[Start of section]

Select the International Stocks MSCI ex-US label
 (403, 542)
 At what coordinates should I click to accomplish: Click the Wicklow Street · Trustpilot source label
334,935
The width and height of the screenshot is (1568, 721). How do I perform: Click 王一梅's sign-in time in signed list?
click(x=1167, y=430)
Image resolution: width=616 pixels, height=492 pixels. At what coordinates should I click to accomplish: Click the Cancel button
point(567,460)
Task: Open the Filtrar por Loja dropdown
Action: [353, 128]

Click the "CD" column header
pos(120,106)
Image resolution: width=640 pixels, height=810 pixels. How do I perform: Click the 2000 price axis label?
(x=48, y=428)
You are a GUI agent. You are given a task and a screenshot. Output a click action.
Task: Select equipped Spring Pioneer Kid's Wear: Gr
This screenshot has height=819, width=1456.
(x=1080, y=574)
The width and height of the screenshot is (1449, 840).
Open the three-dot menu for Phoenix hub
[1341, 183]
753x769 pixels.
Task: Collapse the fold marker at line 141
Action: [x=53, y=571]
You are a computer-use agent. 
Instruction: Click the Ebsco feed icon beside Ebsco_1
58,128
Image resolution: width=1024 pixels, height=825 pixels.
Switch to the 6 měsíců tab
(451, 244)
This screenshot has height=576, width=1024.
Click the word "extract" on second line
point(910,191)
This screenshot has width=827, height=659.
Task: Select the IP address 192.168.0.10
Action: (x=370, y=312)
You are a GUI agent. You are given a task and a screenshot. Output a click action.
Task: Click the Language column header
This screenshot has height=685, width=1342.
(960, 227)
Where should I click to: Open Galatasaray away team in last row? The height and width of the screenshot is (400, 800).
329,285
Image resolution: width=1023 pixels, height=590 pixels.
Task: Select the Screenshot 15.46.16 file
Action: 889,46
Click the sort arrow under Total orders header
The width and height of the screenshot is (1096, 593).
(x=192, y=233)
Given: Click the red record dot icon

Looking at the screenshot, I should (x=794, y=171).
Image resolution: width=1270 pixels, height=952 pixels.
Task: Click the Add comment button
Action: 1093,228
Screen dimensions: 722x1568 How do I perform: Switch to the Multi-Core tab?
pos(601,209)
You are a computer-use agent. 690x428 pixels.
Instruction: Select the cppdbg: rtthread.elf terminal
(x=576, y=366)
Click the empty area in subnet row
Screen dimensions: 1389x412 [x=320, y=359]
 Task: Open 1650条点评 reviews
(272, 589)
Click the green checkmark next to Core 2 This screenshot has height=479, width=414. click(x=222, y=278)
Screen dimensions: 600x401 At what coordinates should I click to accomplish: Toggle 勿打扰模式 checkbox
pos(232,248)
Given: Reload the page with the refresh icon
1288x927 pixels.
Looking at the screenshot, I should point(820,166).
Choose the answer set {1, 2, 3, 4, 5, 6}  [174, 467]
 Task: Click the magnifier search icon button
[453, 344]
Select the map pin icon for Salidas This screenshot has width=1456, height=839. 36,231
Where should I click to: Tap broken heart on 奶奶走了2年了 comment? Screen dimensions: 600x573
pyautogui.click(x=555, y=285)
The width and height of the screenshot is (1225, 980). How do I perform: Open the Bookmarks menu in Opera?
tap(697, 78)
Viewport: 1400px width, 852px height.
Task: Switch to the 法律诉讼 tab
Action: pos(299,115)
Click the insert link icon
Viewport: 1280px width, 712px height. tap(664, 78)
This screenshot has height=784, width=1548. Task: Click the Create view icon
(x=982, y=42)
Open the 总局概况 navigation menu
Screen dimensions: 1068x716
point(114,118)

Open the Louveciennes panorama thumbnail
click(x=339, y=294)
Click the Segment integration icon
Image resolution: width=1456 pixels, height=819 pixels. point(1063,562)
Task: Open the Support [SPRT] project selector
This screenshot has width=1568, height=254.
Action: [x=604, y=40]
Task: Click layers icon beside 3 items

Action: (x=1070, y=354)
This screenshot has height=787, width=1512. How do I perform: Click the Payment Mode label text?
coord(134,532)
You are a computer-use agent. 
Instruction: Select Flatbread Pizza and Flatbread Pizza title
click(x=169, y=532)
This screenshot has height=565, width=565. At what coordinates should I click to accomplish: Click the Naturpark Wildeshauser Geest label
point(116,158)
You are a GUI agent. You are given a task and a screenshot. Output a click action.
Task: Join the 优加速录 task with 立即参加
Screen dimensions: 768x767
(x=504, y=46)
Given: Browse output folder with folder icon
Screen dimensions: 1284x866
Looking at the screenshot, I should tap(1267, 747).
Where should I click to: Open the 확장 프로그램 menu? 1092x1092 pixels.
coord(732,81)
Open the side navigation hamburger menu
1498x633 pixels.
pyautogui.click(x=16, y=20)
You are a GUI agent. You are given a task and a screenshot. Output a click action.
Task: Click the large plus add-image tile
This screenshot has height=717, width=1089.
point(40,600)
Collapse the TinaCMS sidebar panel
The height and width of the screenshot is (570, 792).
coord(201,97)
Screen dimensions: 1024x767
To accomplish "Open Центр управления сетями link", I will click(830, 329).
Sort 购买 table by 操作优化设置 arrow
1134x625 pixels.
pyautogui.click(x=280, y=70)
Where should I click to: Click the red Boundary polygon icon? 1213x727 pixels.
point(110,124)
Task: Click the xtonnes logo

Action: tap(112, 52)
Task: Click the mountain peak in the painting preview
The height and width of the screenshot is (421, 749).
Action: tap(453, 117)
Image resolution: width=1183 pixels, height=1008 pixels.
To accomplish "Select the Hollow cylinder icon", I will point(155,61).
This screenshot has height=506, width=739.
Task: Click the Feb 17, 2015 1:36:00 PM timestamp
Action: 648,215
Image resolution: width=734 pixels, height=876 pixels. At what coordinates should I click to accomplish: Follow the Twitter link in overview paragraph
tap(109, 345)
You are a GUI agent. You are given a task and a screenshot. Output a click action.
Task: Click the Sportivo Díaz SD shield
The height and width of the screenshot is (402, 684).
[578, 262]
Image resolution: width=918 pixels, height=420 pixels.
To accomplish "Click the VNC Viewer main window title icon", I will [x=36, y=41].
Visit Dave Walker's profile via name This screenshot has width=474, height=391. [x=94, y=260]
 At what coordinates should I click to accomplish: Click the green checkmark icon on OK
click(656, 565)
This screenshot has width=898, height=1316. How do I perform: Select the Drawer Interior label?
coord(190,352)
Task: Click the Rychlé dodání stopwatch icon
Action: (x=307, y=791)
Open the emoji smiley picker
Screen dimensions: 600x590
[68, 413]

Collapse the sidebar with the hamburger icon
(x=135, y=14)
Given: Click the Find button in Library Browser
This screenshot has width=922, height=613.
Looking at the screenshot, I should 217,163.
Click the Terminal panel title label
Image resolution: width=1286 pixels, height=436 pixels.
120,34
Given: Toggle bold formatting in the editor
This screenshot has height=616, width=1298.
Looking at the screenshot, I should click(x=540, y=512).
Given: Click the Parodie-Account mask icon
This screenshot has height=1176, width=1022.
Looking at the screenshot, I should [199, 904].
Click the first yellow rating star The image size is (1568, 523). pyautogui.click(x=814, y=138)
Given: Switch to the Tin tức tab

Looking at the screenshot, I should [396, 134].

[End of section]

[WHAT TO DO]:
Write out each entry once more, exactly as it was given.

[WRITTEN RESPONSE]:
Select the International Stocks MSCI ex-US label
 (403, 542)
 At what coordinates should I click to accomplish: Click the Wicklow Street · Trustpilot source label
334,935
The width and height of the screenshot is (1568, 721). How do I perform: Click 王一梅's sign-in time in signed list?
click(x=1167, y=430)
Image resolution: width=616 pixels, height=492 pixels. At what coordinates should I click to accomplish: Click the Cancel button
point(567,460)
Task: Open the Filtrar por Loja dropdown
Action: [353, 128]

Click the "CD" column header
pos(120,106)
Image resolution: width=640 pixels, height=810 pixels. How do I perform: Click the 2000 price axis label?
(x=48, y=428)
You are a GUI agent. You are given a task and a screenshot. Output a click action.
Task: Select equipped Spring Pioneer Kid's Wear: Gr
This screenshot has height=819, width=1456.
(x=1080, y=574)
The width and height of the screenshot is (1449, 840).
Open the three-dot menu for Phoenix hub
[1341, 183]
753x769 pixels.
Task: Collapse the fold marker at line 141
Action: [x=53, y=571]
You are a computer-use agent. 
Instruction: Click the Ebsco feed icon beside Ebsco_1
58,128
Image resolution: width=1024 pixels, height=825 pixels.
Switch to the 6 měsíců tab
(451, 244)
This screenshot has height=576, width=1024.
Click the word "extract" on second line
point(910,191)
This screenshot has width=827, height=659.
Task: Select the IP address 192.168.0.10
Action: (x=370, y=312)
You are a GUI agent. You are given a task and a screenshot. Output a click action.
Task: Click the Language column header
This screenshot has height=685, width=1342.
(960, 227)
Where should I click to: Open Galatasaray away team in last row? The height and width of the screenshot is (400, 800).
329,285
Image resolution: width=1023 pixels, height=590 pixels.
Task: Select the Screenshot 15.46.16 file
Action: 889,46
Click the sort arrow under Total orders header
The width and height of the screenshot is (1096, 593).
(x=192, y=233)
Given: Click the red record dot icon

Looking at the screenshot, I should (x=794, y=171).
Image resolution: width=1270 pixels, height=952 pixels.
Task: Click the Add comment button
Action: 1093,228
Screen dimensions: 722x1568 How do I perform: Switch to the Multi-Core tab?
pos(601,209)
You are a computer-use agent. 690x428 pixels.
Instruction: Select the cppdbg: rtthread.elf terminal
(x=576, y=366)
Click the empty area in subnet row
Screen dimensions: 1389x412 [x=320, y=359]
 Task: Open 1650条点评 reviews
(272, 589)
Click the green checkmark next to Core 2 This screenshot has height=479, width=414. click(x=222, y=278)
Screen dimensions: 600x401 At what coordinates should I click to accomplish: Toggle 勿打扰模式 checkbox
pos(232,248)
Given: Reload the page with the refresh icon
1288x927 pixels.
Looking at the screenshot, I should point(820,166).
Choose the answer set {1, 2, 3, 4, 5, 6}  [174, 467]
 Task: Click the magnifier search icon button
[453, 344]
Select the map pin icon for Salidas This screenshot has width=1456, height=839. 36,231
Where should I click to: Tap broken heart on 奶奶走了2年了 comment? Screen dimensions: 600x573
pyautogui.click(x=555, y=285)
The width and height of the screenshot is (1225, 980). How do I perform: Open the Bookmarks menu in Opera?
tap(697, 78)
Viewport: 1400px width, 852px height.
Task: Switch to the 法律诉讼 tab
Action: pos(299,115)
Click the insert link icon
Viewport: 1280px width, 712px height. tap(664, 78)
This screenshot has height=784, width=1548. Task: Click the Create view icon
(x=982, y=42)
Open the 总局概况 navigation menu
Screen dimensions: 1068x716
point(114,118)

Open the Louveciennes panorama thumbnail
click(x=339, y=294)
Click the Segment integration icon
Image resolution: width=1456 pixels, height=819 pixels. point(1063,562)
Task: Open the Support [SPRT] project selector
This screenshot has width=1568, height=254.
Action: [x=604, y=40]
Task: Click layers icon beside 3 items

Action: (x=1070, y=354)
This screenshot has height=787, width=1512. How do I perform: Click the Payment Mode label text?
coord(134,532)
You are a computer-use agent. 
Instruction: Select Flatbread Pizza and Flatbread Pizza title
click(x=169, y=532)
This screenshot has height=565, width=565. At what coordinates should I click to accomplish: Click the Naturpark Wildeshauser Geest label
point(116,158)
You are a GUI agent. You are given a task and a screenshot. Output a click action.
Task: Join the 优加速录 task with 立即参加
Screen dimensions: 768x767
(x=504, y=46)
Given: Browse output folder with folder icon
Screen dimensions: 1284x866
Looking at the screenshot, I should tap(1267, 747).
Where should I click to: Open the 확장 프로그램 menu? 1092x1092 pixels.
coord(732,81)
Open the side navigation hamburger menu
1498x633 pixels.
pyautogui.click(x=16, y=20)
You are a GUI agent. You are given a task and a screenshot. Output a click action.
Task: Click the large plus add-image tile
This screenshot has height=717, width=1089.
point(40,600)
Collapse the TinaCMS sidebar panel
The height and width of the screenshot is (570, 792).
coord(201,97)
Screen dimensions: 1024x767
To accomplish "Open Центр управления сетями link", I will click(830, 329).
Sort 购买 table by 操作优化设置 arrow
1134x625 pixels.
pyautogui.click(x=280, y=70)
Where should I click to: Click the red Boundary polygon icon? 1213x727 pixels.
point(110,124)
Task: Click the xtonnes logo

Action: tap(112, 52)
Task: Click the mountain peak in the painting preview
The height and width of the screenshot is (421, 749).
Action: tap(453, 117)
Image resolution: width=1183 pixels, height=1008 pixels.
To accomplish "Select the Hollow cylinder icon", I will point(155,61).
This screenshot has height=506, width=739.
Task: Click the Feb 17, 2015 1:36:00 PM timestamp
Action: 648,215
Image resolution: width=734 pixels, height=876 pixels. At what coordinates should I click to accomplish: Follow the Twitter link in overview paragraph
tap(109, 345)
You are a GUI agent. You are given a task and a screenshot. Output a click action.
Task: Click the Sportivo Díaz SD shield
The height and width of the screenshot is (402, 684).
[578, 262]
Image resolution: width=918 pixels, height=420 pixels.
To accomplish "Click the VNC Viewer main window title icon", I will [x=36, y=41].
Visit Dave Walker's profile via name This screenshot has width=474, height=391. [x=94, y=260]
 At what coordinates should I click to accomplish: Click the green checkmark icon on OK
click(656, 565)
This screenshot has width=898, height=1316. How do I perform: Select the Drawer Interior label?
coord(190,352)
Task: Click the Rychlé dodání stopwatch icon
Action: (x=307, y=791)
Open the emoji smiley picker
Screen dimensions: 600x590
[68, 413]

Collapse the sidebar with the hamburger icon
(x=135, y=14)
Given: Click the Find button in Library Browser
This screenshot has width=922, height=613.
Looking at the screenshot, I should 217,163.
Click the Terminal panel title label
Image resolution: width=1286 pixels, height=436 pixels.
120,34
Given: Toggle bold formatting in the editor
This screenshot has height=616, width=1298.
Looking at the screenshot, I should click(x=540, y=512).
Given: Click the Parodie-Account mask icon
This screenshot has height=1176, width=1022.
Looking at the screenshot, I should [199, 904].
Click the first yellow rating star The image size is (1568, 523). pyautogui.click(x=814, y=138)
Given: Switch to the Tin tức tab

Looking at the screenshot, I should [396, 134].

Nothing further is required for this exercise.